Lori Reilly, during her testimony, emphasized the impact PBMs have on innovation, access, and cost containment for the competitive market for prescription medicines. Reilly noted that since 2000, more than 750 new medicines have been brought to the U.S. market, but retain and physician-administered medicines represent just 14% of overall health care spending, with less than half of that spending going to brand biopharmaceutical companies, while the rest goes to PBMs, health plans, the government, hospitals, pharmacies, generic manufacturers, and others. In helping make this point, Reilly pointed to the horizontal and vertical integration PBMs have gone through, which have helped to increase their influence throughout the prescription drug supply chain.

Craig Burton spoke to the value of generic and biosimilar medicines, noting that they represent 90% of all prescriptions filled in the United States, but only account for 17.5% of prescription drug spending. He further discussed the unique challenges generics and biosimilars each face, including achieving preferred formulary coverage.

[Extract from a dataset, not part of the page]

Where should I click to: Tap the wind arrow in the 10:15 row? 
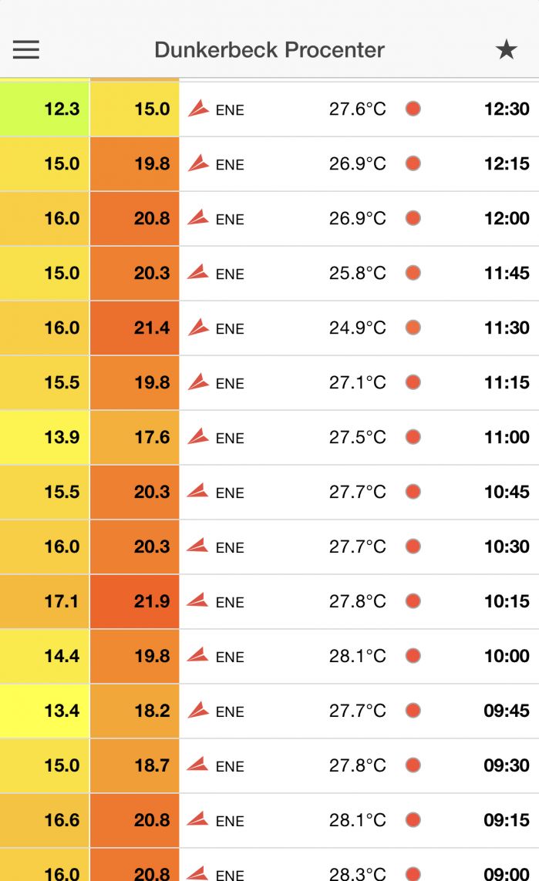(199, 600)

Hugh Chancy testified as a pharmacist and pharmacy owner, with particular focus on how PBMs have “negatively impacted my ability to care for my community.” Chancy referred to the 80% of market share owned by the three largest PBMs and how the three PBMs are also vertically integrated with their own retail and/or mail-order pharmacies, which has often forced patients into using the PBM-affiliated pharmacy, with nearly no choice in the matter. He raised concerns that “the vertical integration of PBMs into monoliths with affiliated upstream insurance providers and downstream mail-order, specialty, and retail pharmacies has only increased the incentives for PBMs to disfavor independent pharmacies and steer patients to their own affiliated pharmacies, with no regard for the patient’s preference on where they receive care.”

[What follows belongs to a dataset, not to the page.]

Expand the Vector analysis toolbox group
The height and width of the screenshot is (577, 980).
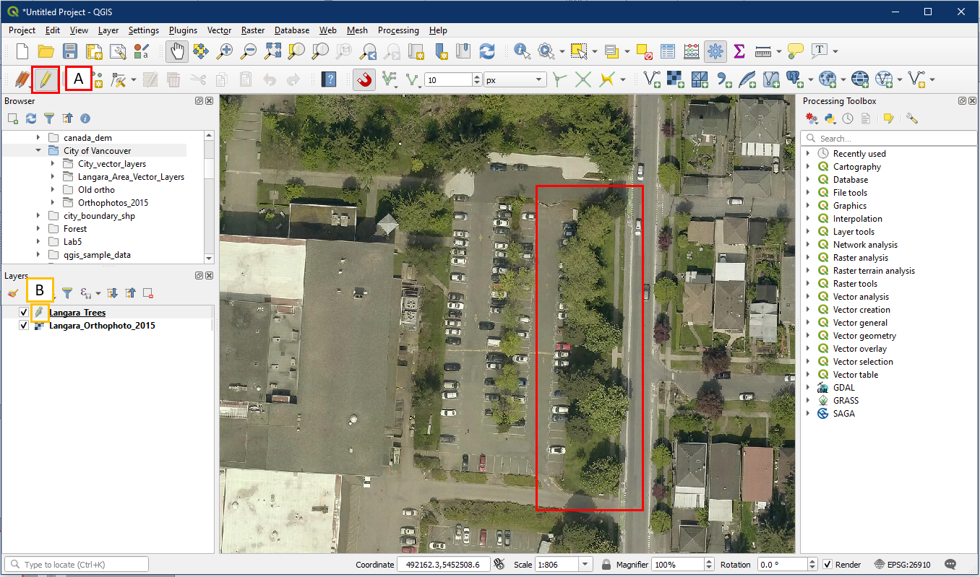[808, 297]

Rena M. Conti, PhD, discussed some proposed current policies and the impact they may have, particularly noting that “while PBMs do provide efficiencies in the U.S. retail prescription drug market, there are emergent challenges.” Conti further noted that “greater transparency into the PBM market may improve consumers and employers’ ability to select plans and PBMs that meet their needs at the pharmacy counter,” but that “simple solutions” may “act perversely in such a complicated market.”

PhRMA and AMA Reports

One day before the hearing, a new report from Nephron research found that PBMs demand double the amount of fees today than they did five years ago. PhRMA summarized four takeaways from the report: (1) the share of PBM profits from fees that are charged to manufacturers, pharmacies, health insurers, and employers increased by more than 300% over the last decade; (2) fees that PBMs charge biopharmaceutical companies doubled in the commercial market over the last five years ($3.8 billion in 2018 compared to $7.6 billion in 2022); (3) PBMs largely tie fees to the price of medicines, which is perceived as a barrier to lower list prices; and (4) rebates and fees received by PBMs account for 42% of every dollar spent on brand name medicines in the commercial market.

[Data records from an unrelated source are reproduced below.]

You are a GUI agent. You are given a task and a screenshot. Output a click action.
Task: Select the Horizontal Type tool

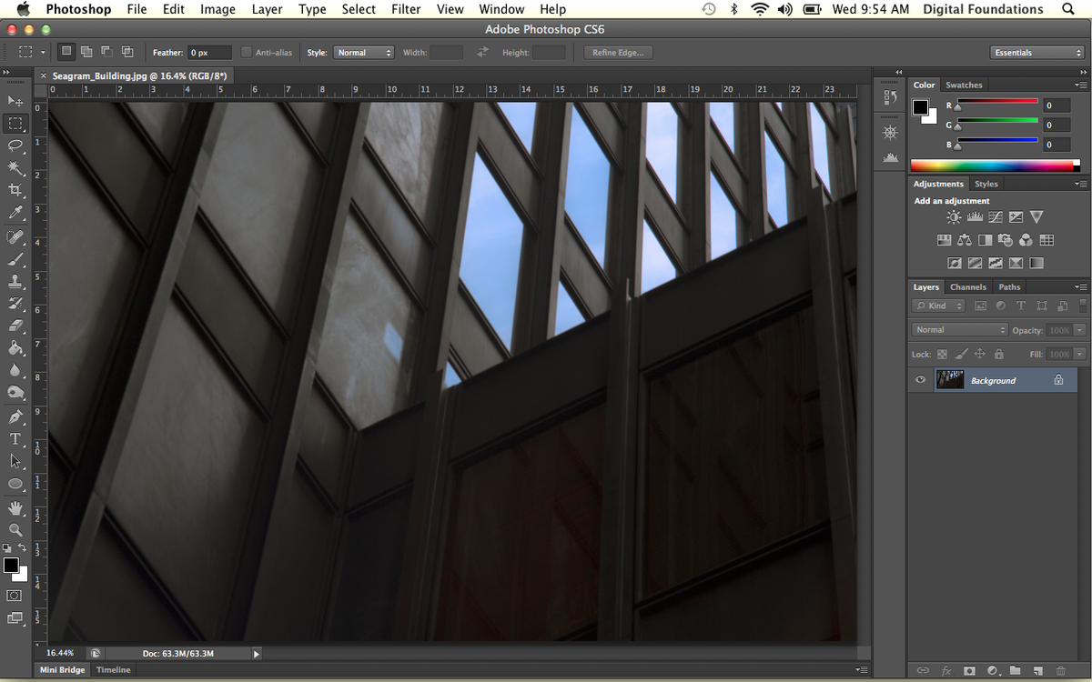pyautogui.click(x=15, y=439)
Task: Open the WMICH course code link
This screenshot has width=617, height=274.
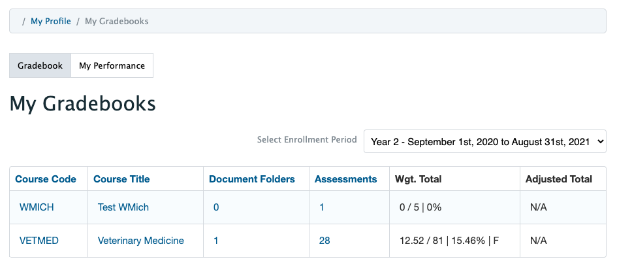Action: (37, 207)
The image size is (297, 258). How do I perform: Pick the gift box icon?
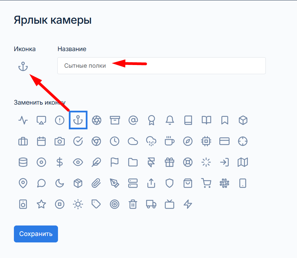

The American Medical Association (AMA) also published a report finding that local PBM markets are highly concentrated and had continued to consolidate since the prior report, indicative of a widespread decline in competition in local PBM markets throughout the United States. “The effects of less competition and more vertical integration in the PBM industry deserve regulatory scrutiny as a check against anticompetitive business practices that harm patients by raising drug prices, lowering quality, reducing choice and stifling innovation,” said AMA President Jesse M. Ehrenfeld, M.D., M.P.H. “As momentum grows for PBM reform in Congress, the AMA continues to lend its support to bipartisan bills that help promote greater transparency and oversight of PBM policies and practices to ensure prescription drugs are affordable and accessible.”